**Written exercise**
Copy the lines of these items word for word, without the pictures.

**Provided records**
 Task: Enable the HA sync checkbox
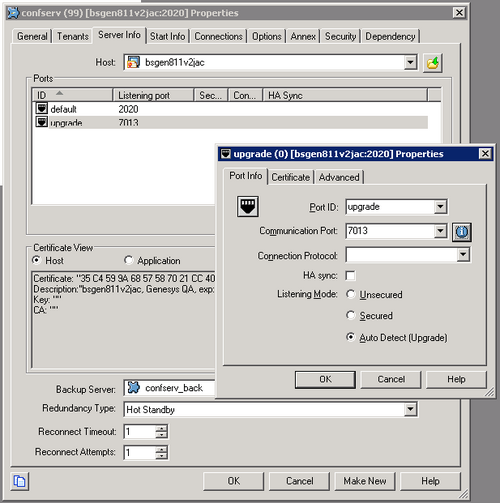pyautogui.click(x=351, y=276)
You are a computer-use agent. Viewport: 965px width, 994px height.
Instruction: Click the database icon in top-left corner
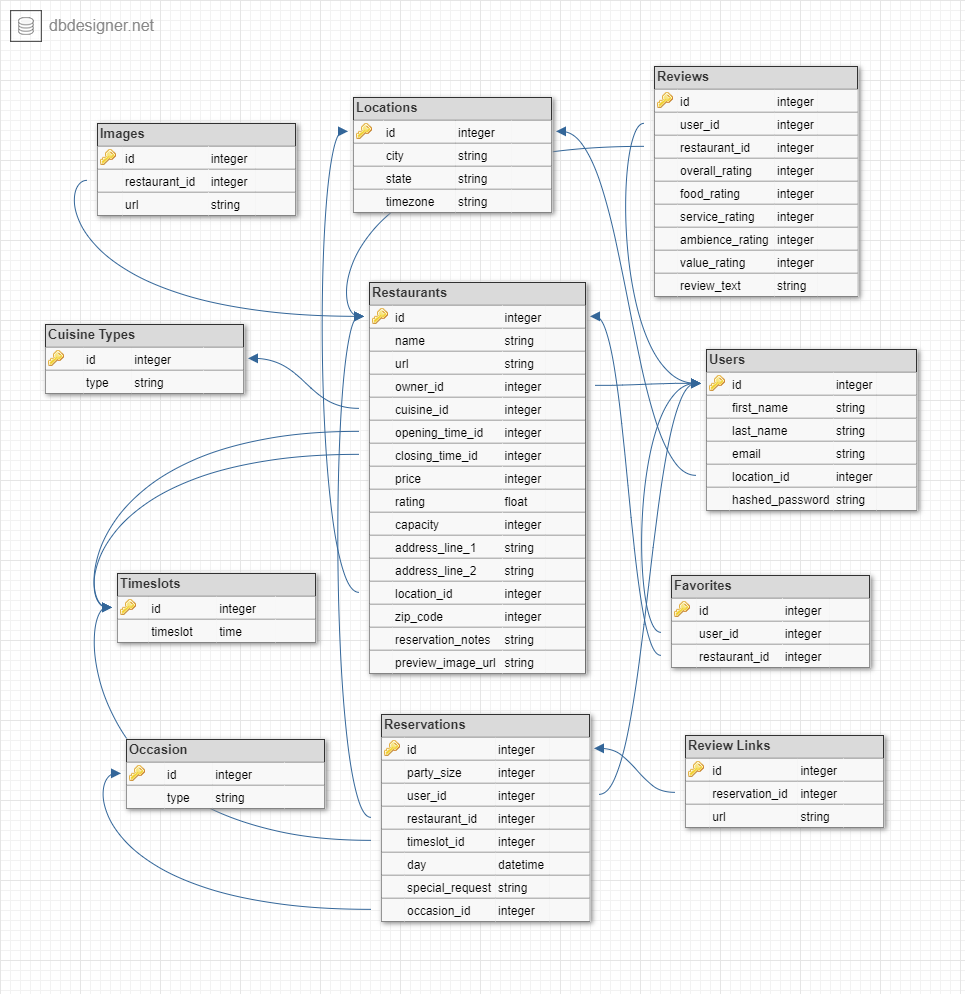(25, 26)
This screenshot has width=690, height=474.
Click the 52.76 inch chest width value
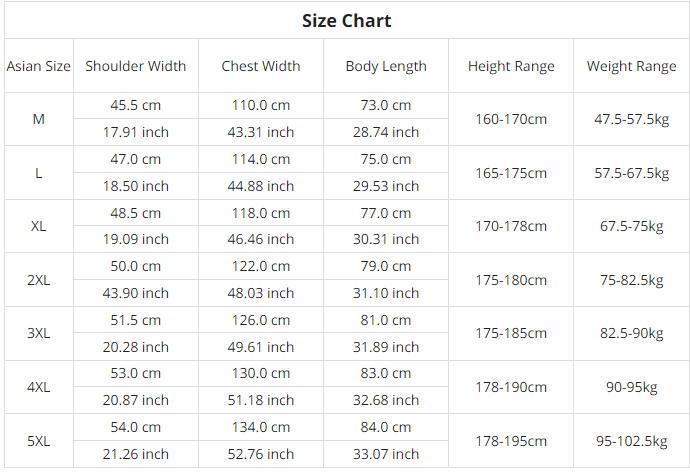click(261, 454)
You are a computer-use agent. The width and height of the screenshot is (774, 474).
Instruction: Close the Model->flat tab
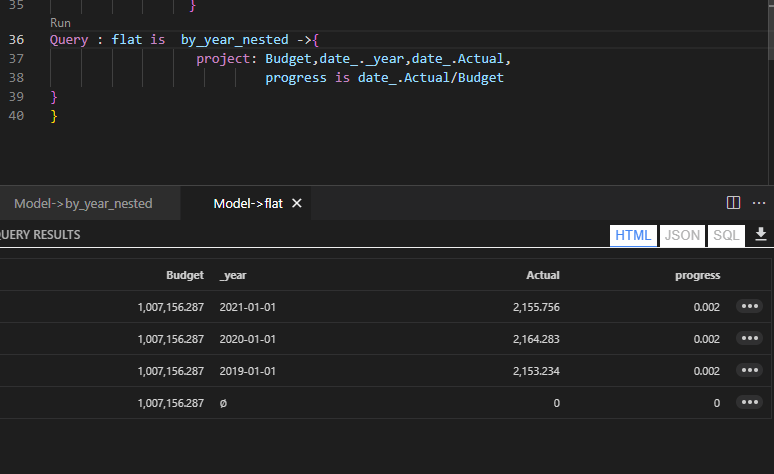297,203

**Result of this task**
 Task: Enable the HA sync checkbox
pyautogui.click(x=351, y=276)
You are a computer-use agent. Viewport: 965px width, 994px height.
Instruction: Click the database icon in top-left corner
(25, 26)
This screenshot has width=690, height=474.
Click the 52.76 inch chest width value
click(261, 454)
You are a computer-use agent. The width and height of the screenshot is (774, 474).
Instruction: Close the Model->flat tab
297,203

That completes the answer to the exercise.